Zusatzurlaub für schwerbehinderte Beschäftigte

Arbeitnehmer mit einer Schwerbehinderung (GdB ab 50) haben Anspruch auf zusätzlichen bezahlten Urlaub – zusätzlich zum regulären Jahresurlaub. Der Umfang richtet sich nach der Arbeitszeit und wird bei Teilzeit oder rückwirkender Anerkennung entsprechend angepasst. Hier erfahren Sie, wie der Zusatzurlaub berechnet und gehandhabt wird.

Rechtsgrundlage und Anspruchsvoraussetzungen
Beschäftigte mit anerkannter Schwerbehinderung haben Anspruch auf zusätzlichen bezahlten Urlaub. Dieser besteht zusätzlich zum regulären Jahresurlaub und dient dem besonderen Schutz schwerbehinderter Arbeitnehmerinnen und Arbeitnehmer. Als schwerbehindert gelten Personen mit einem Grad der Behinderung (GdB) von mindestens 50. Liegt der GdB darunter – auch bei einer Gleichstellung nach § 2 Abs. 3 SGB IX – besteht kein gesetzlicher Anspruch auf Zusatzurlaub. Der Anspruch entsteht ab dem Zeitpunkt, an dem das Versorgungsamt die Schwerbehinderteneigenschaft feststellt, in der Regel rückwirkend zum Datum der Antragstellung.

Umfang des Zusatzurlaubs und Berechnung
Der Zusatzurlaub beträgt üblicherweise fünf zusätzliche Urlaubstage pro Jahr bei einer 5-Tage-Woche. Bei einer 6-Tage-Woche erhöht sich der Anspruch auf sechs Tage, bei einer 4-Tage-Woche verringert er sich entsprechend auf vier Tage. Tarifliche oder betriebliche Vereinbarungen können auch längere Urlaubsansprüche vorsehen. Besteht die Schwerbehinderteneigenschaft nicht das gesamte Kalenderjahr über, wird der Anspruch zeitanteilig berechnet: Für jeden vollen Monat besteht ein Anspruch auf ein Zwölftel des Zusatzurlaubs; Bruchteile ab einem halben Tag werden aufgerundet. Wird die Schwerbehinderung rückwirkend anerkannt, entsteht der Anspruch ebenfalls rückwirkend für diese Monate. Zusatzurlaub aus bereits abgeschlossenen Kalenderjahren kann jedoch nur beansprucht werden, wenn der Anspruch im Feststellungsverfahren bereits ausdrücklich beim Arbeitgeber geltend gemacht wurde.

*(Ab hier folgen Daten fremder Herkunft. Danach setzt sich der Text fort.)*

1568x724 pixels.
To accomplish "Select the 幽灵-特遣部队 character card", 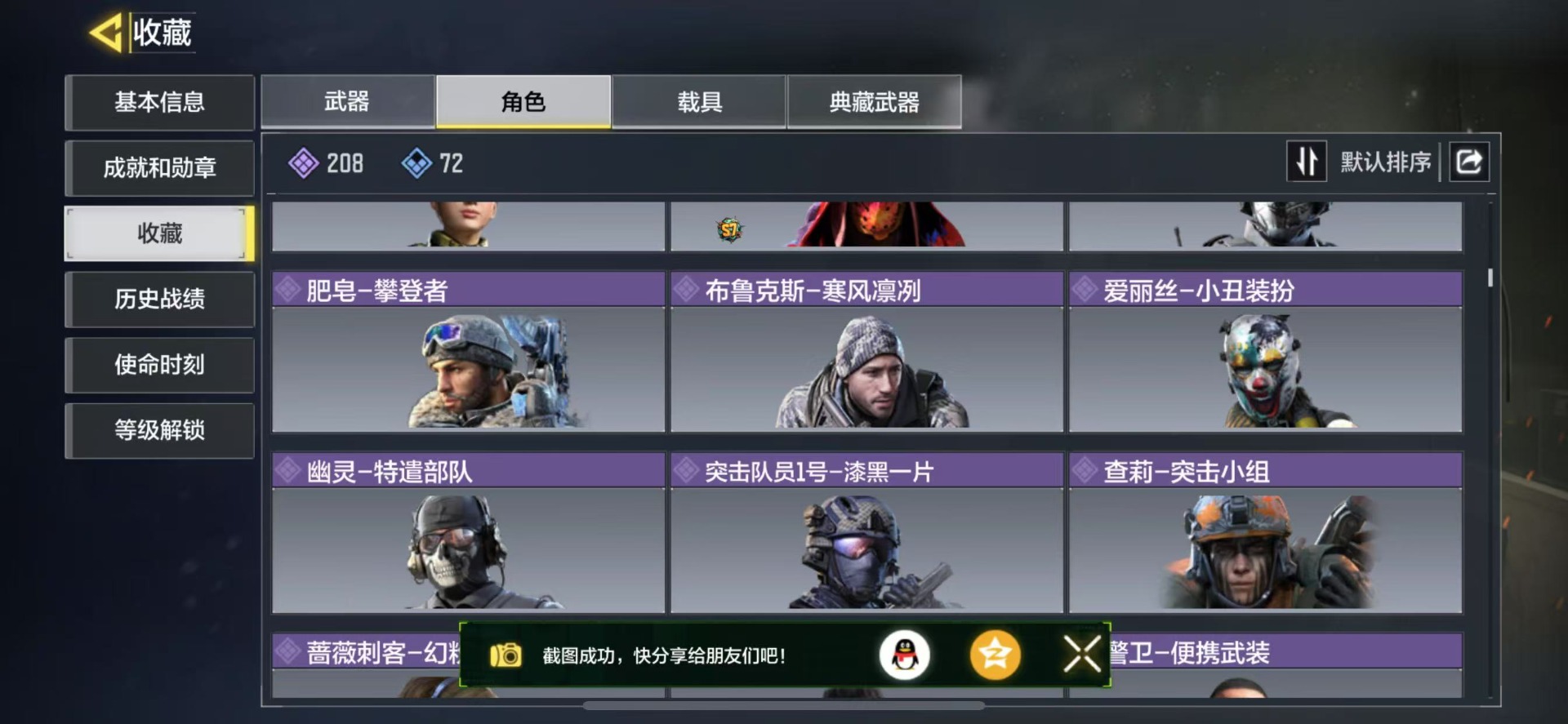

Übertragung und Verfall des Zusatzurlaubs
Für den Zusatzurlaub gelten die gleichen Übertragungs- und Verfallsregelungen wie für den regulären Jahresurlaub. Der Zusatzurlaub verfällt grundsätzlich nur, wenn der Arbeitgeber zuvor rechtzeitig darauf hingewiesen hat, ihn zu nehmen. Eine Besonderheit besteht dann, wenn dem Arbeitgeber die Schwerbehinderung nicht bekannt war und sie auch nicht erkennbar war: In diesen Fällen kann der Zusatzurlaub am Jahresende bzw. nach Ablauf eines Übertragungszeitraums verfallen, ohne dass ein Hinweis erforderlich ist.

Teilzeitbeschäftigung
Bei Teilzeitkräften richtet sich der Umfang des Zusatzurlaubs nach der tatsächlichen Verteilung der Arbeitszeit auf die Wochentage.